- **Exercise instructions**
1: Swap "magazines" for "journals" and write out the section of the passage on belief in inhabited worlds that begins with "Serious opposition to" and ends with "textbooks for children.".
2: Carry on the passage about historical belief in inhabited worlds from the point at which it stops.

- **Excerpt provided**

Serious opposition to that assumption did not arise until the mid-nineteenth century, and except for a short period in the early twentieth, the belief that there must be many inhabited worlds prevailed. This is not to say, of course, that society at large was aware of the issue or even that stars might be orbited by planets, since most people had too little education to have knowledge of astronomy. But the magazines, newspapers, and poems of the day, directed to the educated minority, made frequent reference to it, as did the writings of such diverse notables as Immanuel Kant, the Puritan minister Cotton Mather, and Benjamin Franklin. It was even included in a few eighteenth-century textbooks for children.
Why should we care today what our forebears believed? Now, what exists on other worlds is a matter for investigation by science. There are countless science books that deal with the issue. This book, originally published in 1974 and updated in 2012 and 2016, contains short sections about the science, but they too are fast falling into the "history" category. Radio astronomers are attempting to detect signals from extraterrestrial civilizations, and more exoplanets are being discovered every day. If you are looking for current scientific information, this is not the place to find it.

- **Data entries**
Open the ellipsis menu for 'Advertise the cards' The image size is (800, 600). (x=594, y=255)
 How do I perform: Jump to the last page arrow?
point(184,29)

* * *

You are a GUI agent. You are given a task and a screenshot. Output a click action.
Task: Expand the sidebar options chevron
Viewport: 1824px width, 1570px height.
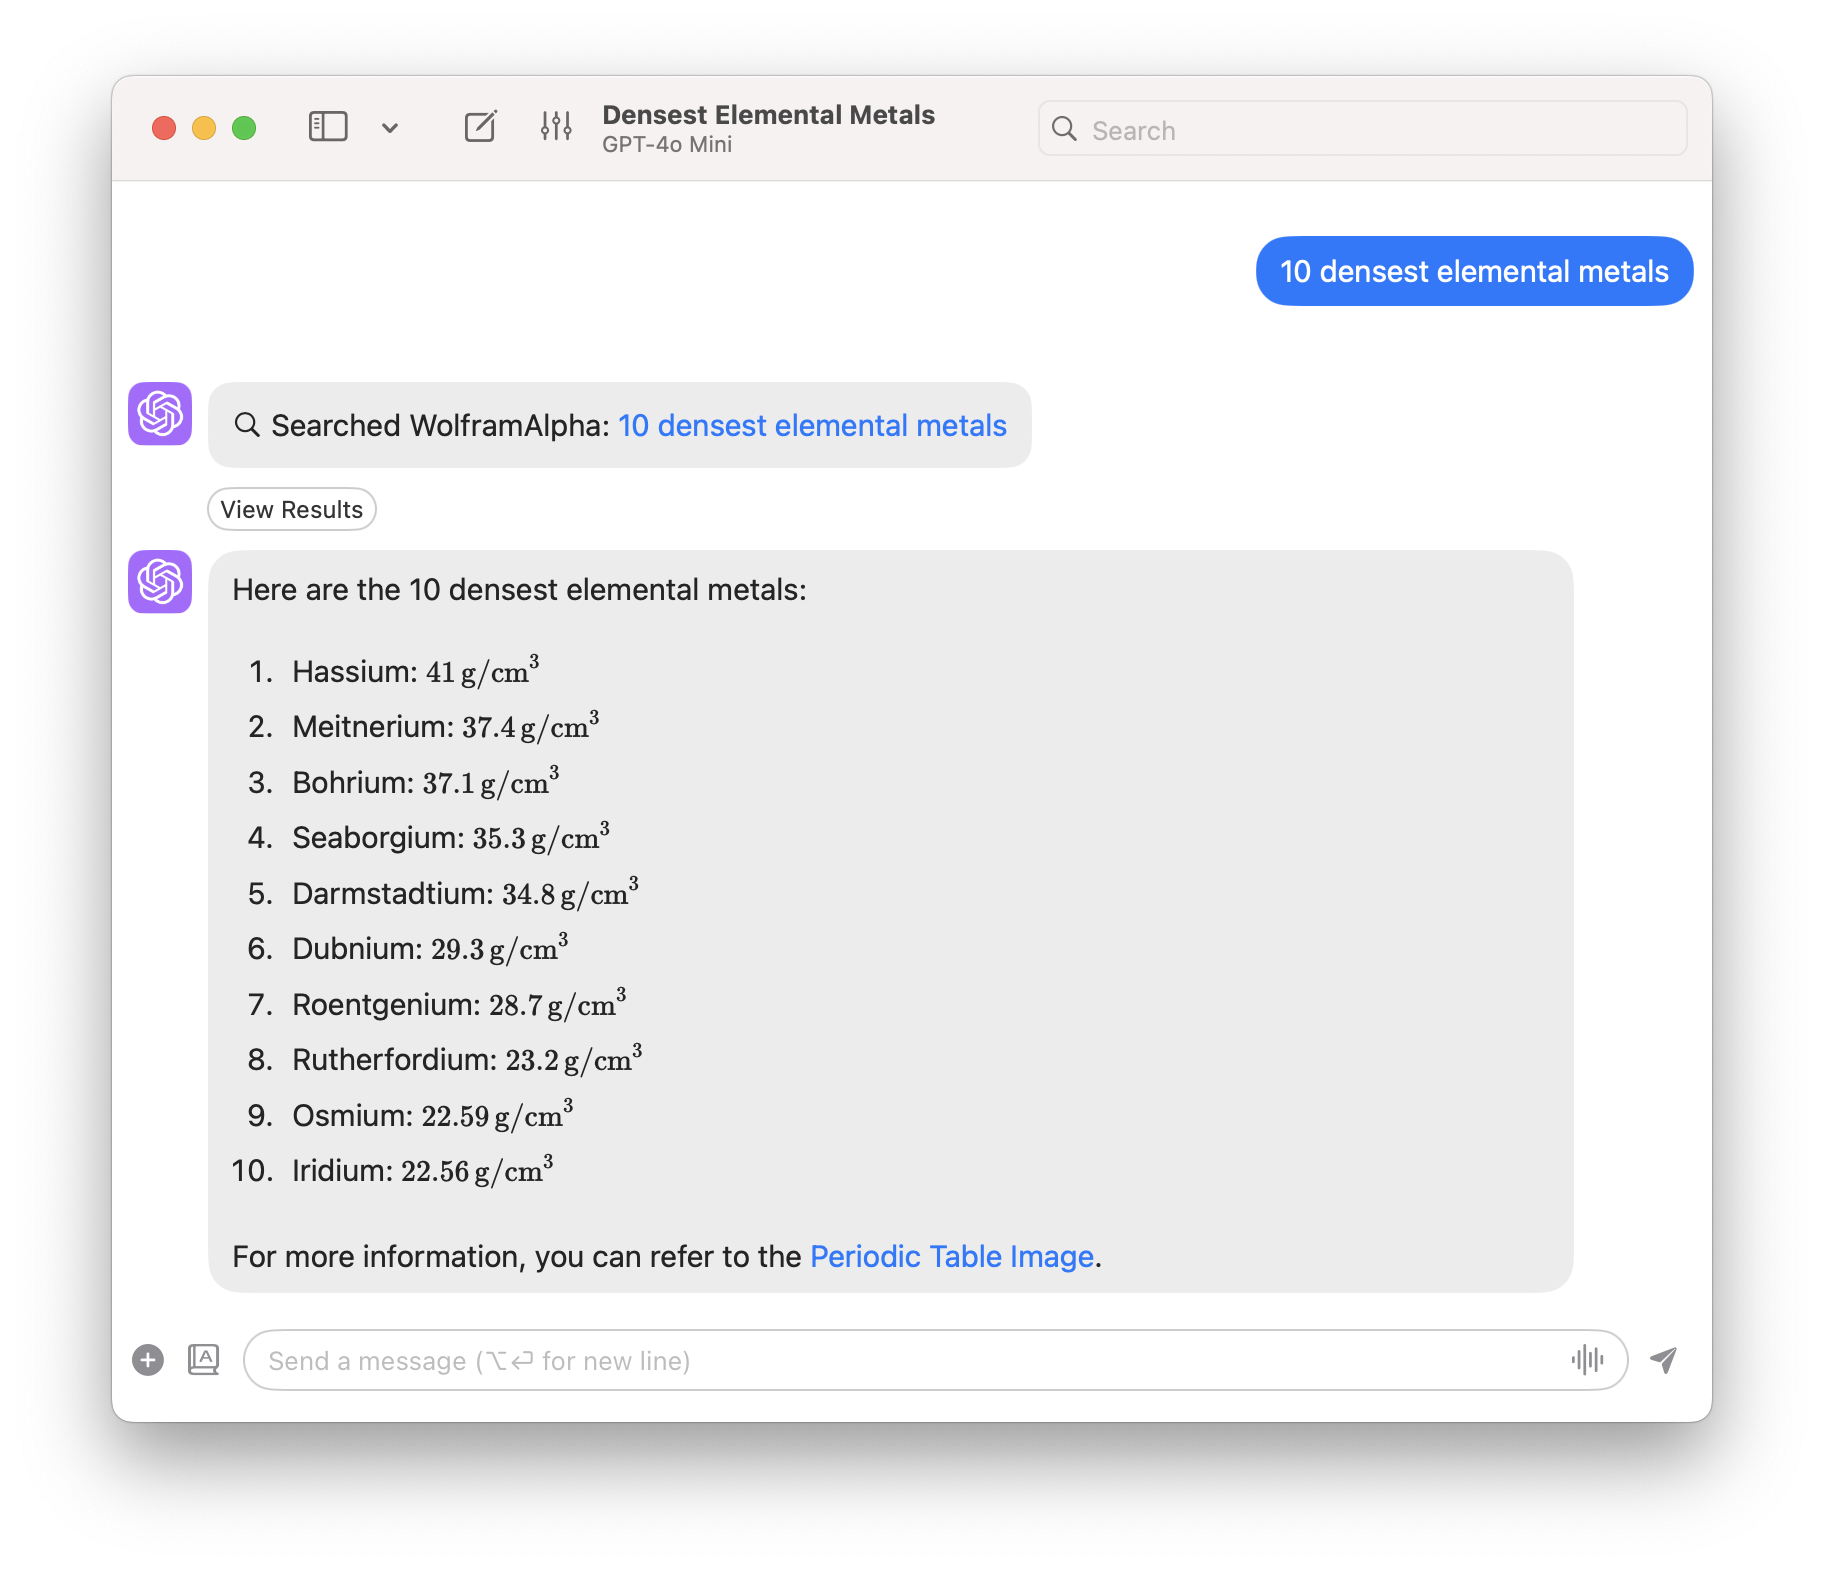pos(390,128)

- **Expected outputs**
1:
Serious opposition to that assumption did not arise until the mid-nineteenth century, and except for a short period in the early twentieth, the belief that there must be many inhabited worlds prevailed. This is not to say, of course, that society at large was aware of the issue or even that stars might be orbited by planets, since most people had too little education to have knowledge of astronomy. But the journals, newspapers, and poems of the day, directed to the educated minority, made frequent reference to it, as did the writings of such diverse notables as Immanuel Kant, the Puritan minister Cotton Mather, and Benjamin Franklin. It was even included in a few eighteenth-century textbooks for children.

2:
What you will find is a perspective on the issue that shows public interest in exoplanets and extraterrestrials is no mere passing fad, a subject assumed (erroneously) to have originated in science fiction. It is a fundamental aspect of human thought. It's significant, I think, that people of past centuries were convinced that other inhabited worlds exist, without any scientific evidence whatsoever. This historical fact reveals that human beings have an instinctive sense of kinship with the wider universe and a desire to see the realms that lie beyond this one small planet--and perhaps, eventually, to go there. Our ancestors conceived of such voyages only in a spiritual sense, as occurring after death. But we who have taken our first small steps into space are aware that our descendants may set foot on the worlds of other suns, and those of us who have faith in such a future believe it to be the destiny toward which humankind has been moving throughout history--a step essential to the long-term survival of humankind. Had this been known to the writers of earlier times who spoke of those worlds with longing, they would wonder at the public apathy toward space travel that prevails just when we stand on the threshold of fulfilling their dream.
And yet, today's apparent apathy may be rooted in something much deeper than is commonly supposed. While updating The Planet-Girded Suns for republication, I was struck by a parallel I had not seen before between our time and an earlier era, which puts my worries about our lagging progress in space into a different light. And so in the 2012 of the book I added an Afterword, which has since appeared in The Space Review. It argues that when a new concept of the universe arises, it provokes unconscious anxiety in the public that takes time to fade. Just as in the seventeenth century people were upset by the knowledge that the stars are suns scattered in space rather than lights fixed to a nearby sphere, the growing awareness that Earth is not safely isolated from whatever lies beyond makes many of our contemporaries uneasy. Thus the predominant feelings about spaceships are ambivalent. Nevertheless, if a deep, instinctive desire to see other worlds and a conviction that we're not alone in the universe is indeed common among people of all eras, as our history suggests, we can be sure that those who follow us will not turn back from becoming spacefarers.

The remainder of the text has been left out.